» **Material provided**
»»

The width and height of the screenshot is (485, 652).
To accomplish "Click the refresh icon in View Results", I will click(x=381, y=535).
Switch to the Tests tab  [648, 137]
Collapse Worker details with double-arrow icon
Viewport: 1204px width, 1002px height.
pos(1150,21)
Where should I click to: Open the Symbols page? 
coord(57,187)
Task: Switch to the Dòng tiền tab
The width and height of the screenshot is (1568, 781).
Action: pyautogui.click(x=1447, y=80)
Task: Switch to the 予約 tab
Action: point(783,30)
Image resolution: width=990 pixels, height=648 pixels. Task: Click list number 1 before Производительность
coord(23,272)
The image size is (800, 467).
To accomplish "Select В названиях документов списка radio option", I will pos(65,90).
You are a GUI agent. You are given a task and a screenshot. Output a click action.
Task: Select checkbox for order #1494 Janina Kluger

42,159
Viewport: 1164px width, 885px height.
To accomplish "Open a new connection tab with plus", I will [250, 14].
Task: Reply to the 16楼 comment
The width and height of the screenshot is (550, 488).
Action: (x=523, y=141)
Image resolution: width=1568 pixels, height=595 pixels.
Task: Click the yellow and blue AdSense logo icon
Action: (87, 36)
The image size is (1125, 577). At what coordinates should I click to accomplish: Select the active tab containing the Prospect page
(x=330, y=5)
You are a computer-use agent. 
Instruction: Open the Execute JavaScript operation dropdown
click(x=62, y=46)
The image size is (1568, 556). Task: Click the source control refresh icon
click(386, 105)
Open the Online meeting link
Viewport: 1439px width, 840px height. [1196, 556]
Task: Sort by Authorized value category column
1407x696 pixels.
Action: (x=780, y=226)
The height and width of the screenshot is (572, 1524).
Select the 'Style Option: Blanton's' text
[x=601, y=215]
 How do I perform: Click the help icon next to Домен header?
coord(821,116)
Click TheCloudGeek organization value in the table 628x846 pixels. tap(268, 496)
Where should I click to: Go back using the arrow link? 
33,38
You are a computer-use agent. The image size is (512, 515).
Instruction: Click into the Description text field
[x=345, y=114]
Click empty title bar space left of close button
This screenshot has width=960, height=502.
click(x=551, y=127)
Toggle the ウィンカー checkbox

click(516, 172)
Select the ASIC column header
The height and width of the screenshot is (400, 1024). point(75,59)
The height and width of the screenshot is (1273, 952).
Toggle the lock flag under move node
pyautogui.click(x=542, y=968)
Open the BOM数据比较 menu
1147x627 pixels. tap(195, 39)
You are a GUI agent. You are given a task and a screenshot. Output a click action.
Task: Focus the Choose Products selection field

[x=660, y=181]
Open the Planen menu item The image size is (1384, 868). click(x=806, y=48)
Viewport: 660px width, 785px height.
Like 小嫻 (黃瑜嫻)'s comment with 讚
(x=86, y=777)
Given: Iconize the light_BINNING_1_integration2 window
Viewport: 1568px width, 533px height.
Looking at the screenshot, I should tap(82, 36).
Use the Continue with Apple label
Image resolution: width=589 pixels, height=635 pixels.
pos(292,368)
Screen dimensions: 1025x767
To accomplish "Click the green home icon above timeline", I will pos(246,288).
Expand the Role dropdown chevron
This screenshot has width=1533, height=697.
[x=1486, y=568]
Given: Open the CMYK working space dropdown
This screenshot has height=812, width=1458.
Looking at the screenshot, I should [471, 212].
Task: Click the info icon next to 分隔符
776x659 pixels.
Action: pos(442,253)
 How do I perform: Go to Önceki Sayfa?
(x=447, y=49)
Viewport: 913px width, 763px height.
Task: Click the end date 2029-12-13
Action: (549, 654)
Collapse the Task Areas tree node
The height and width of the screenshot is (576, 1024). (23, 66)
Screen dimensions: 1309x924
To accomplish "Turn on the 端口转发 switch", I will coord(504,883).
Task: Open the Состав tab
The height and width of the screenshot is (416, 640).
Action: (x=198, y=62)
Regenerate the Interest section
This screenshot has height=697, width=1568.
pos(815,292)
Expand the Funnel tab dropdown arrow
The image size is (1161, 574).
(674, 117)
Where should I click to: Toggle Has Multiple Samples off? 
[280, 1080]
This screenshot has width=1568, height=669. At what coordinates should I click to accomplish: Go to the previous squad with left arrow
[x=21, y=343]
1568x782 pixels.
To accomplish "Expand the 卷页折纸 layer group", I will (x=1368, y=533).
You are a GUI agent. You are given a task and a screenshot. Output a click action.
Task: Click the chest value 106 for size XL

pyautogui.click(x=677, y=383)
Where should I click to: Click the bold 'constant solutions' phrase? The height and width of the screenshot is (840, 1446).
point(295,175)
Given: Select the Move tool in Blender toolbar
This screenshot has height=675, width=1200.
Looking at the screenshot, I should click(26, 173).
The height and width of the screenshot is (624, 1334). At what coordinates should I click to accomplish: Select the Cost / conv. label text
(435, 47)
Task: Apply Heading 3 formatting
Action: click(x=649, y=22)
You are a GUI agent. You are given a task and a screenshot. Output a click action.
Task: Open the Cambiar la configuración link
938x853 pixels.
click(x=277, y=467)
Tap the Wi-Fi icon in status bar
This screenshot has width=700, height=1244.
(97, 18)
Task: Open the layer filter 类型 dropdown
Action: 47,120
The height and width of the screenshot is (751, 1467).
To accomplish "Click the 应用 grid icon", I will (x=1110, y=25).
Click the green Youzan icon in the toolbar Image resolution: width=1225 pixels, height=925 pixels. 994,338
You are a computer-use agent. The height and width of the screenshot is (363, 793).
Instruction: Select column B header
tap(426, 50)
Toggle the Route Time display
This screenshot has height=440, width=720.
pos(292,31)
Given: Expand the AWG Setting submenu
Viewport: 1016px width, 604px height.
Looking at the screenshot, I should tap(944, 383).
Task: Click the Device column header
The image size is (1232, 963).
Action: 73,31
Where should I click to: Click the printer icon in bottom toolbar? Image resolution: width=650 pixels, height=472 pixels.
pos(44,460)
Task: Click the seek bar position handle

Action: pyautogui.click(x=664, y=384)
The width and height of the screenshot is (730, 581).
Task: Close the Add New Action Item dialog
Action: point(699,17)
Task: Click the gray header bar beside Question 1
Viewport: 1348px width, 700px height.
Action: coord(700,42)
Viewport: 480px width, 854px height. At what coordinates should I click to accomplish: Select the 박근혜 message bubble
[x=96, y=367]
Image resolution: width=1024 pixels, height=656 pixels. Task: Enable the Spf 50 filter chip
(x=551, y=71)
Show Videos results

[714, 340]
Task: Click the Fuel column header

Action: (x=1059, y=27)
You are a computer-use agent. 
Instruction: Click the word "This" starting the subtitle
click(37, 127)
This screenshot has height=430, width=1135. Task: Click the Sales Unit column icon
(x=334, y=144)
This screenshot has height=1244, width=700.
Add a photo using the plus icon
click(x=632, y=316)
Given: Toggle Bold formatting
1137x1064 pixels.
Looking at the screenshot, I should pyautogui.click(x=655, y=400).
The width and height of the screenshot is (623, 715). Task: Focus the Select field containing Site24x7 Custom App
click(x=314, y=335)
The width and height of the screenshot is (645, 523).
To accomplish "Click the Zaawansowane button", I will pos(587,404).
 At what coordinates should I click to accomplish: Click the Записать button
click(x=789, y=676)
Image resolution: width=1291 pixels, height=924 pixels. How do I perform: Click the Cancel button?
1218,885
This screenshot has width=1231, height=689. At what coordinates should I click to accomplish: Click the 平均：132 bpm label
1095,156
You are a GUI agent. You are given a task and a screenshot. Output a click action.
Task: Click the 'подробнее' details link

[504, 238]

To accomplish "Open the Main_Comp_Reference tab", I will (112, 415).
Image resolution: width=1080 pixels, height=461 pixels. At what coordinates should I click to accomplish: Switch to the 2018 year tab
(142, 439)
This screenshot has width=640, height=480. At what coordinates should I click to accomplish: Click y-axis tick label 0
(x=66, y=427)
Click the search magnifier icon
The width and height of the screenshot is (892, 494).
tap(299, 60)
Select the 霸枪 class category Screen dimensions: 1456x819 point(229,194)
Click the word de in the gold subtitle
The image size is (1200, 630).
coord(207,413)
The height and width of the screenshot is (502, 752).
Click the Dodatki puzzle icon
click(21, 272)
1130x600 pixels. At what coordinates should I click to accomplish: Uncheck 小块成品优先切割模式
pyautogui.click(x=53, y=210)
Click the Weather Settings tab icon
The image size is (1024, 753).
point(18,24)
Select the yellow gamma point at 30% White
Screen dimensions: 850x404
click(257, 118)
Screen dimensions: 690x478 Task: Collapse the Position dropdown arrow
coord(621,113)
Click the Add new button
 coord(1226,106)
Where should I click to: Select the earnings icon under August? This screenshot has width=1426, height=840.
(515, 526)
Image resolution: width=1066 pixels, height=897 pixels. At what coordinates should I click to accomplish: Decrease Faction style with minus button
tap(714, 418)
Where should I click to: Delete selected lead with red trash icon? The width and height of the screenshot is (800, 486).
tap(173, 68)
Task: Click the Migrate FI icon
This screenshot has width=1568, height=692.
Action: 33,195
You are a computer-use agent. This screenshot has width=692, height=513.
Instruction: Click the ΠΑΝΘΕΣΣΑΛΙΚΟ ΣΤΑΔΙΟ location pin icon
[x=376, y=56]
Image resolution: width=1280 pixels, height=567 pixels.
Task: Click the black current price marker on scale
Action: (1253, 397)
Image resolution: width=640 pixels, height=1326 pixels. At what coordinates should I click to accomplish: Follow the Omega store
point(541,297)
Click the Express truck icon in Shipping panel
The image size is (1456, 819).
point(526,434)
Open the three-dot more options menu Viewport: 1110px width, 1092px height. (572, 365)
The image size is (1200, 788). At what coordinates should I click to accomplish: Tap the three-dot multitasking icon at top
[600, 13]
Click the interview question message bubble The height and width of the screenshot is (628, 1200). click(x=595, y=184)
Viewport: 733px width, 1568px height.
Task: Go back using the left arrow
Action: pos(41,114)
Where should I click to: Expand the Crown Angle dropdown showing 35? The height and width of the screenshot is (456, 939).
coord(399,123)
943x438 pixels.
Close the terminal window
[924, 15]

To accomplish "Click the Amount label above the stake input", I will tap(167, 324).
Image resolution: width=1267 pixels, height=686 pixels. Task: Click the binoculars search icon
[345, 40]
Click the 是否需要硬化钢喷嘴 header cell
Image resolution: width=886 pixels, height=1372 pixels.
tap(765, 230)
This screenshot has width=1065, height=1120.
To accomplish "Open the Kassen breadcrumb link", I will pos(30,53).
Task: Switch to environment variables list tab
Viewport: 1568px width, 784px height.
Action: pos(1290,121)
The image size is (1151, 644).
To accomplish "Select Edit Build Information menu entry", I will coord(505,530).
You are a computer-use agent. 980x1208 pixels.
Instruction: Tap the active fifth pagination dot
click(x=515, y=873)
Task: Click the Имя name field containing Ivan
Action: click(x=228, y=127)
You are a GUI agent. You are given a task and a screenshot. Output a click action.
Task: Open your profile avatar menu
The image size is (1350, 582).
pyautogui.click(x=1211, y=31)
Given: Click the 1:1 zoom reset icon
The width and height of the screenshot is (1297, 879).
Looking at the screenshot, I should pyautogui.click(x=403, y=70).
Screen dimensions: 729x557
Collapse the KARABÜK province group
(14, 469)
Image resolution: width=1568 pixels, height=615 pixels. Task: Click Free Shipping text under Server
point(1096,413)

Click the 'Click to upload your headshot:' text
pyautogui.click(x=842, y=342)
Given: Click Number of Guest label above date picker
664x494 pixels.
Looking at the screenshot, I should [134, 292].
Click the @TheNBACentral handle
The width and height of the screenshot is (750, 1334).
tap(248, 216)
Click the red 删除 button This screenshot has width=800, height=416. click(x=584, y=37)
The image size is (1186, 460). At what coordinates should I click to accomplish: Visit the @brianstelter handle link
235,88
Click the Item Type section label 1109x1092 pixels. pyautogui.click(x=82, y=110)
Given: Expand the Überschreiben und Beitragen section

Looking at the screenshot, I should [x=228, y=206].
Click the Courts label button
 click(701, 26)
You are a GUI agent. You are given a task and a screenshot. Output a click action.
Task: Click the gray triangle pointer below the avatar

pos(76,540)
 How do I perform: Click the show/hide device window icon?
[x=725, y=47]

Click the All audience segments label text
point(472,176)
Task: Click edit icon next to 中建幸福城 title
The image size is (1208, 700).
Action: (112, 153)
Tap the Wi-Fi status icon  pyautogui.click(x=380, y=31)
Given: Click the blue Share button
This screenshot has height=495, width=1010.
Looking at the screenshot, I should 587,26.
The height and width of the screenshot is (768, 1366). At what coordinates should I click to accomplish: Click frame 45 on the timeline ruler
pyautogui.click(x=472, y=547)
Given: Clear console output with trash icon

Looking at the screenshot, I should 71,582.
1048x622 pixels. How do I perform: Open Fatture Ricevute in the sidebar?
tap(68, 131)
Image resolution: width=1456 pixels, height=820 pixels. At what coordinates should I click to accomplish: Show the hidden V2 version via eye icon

««

» **What you should do**
Once the line containing "This screenshot has height=495, width=1010." is found, please retype it and every remaining line of the listing above, exactly, with nothing else.

» **Response box**
This screenshot has height=495, width=1010.
Looking at the screenshot, I should 587,26.
The height and width of the screenshot is (768, 1366). At what coordinates should I click to accomplish: Click frame 45 on the timeline ruler
pyautogui.click(x=472, y=547)
Given: Clear console output with trash icon

Looking at the screenshot, I should 71,582.
1048x622 pixels. How do I perform: Open Fatture Ricevute in the sidebar?
tap(68, 131)
Image resolution: width=1456 pixels, height=820 pixels. At what coordinates should I click to accomplish: Show the hidden V2 version via eye icon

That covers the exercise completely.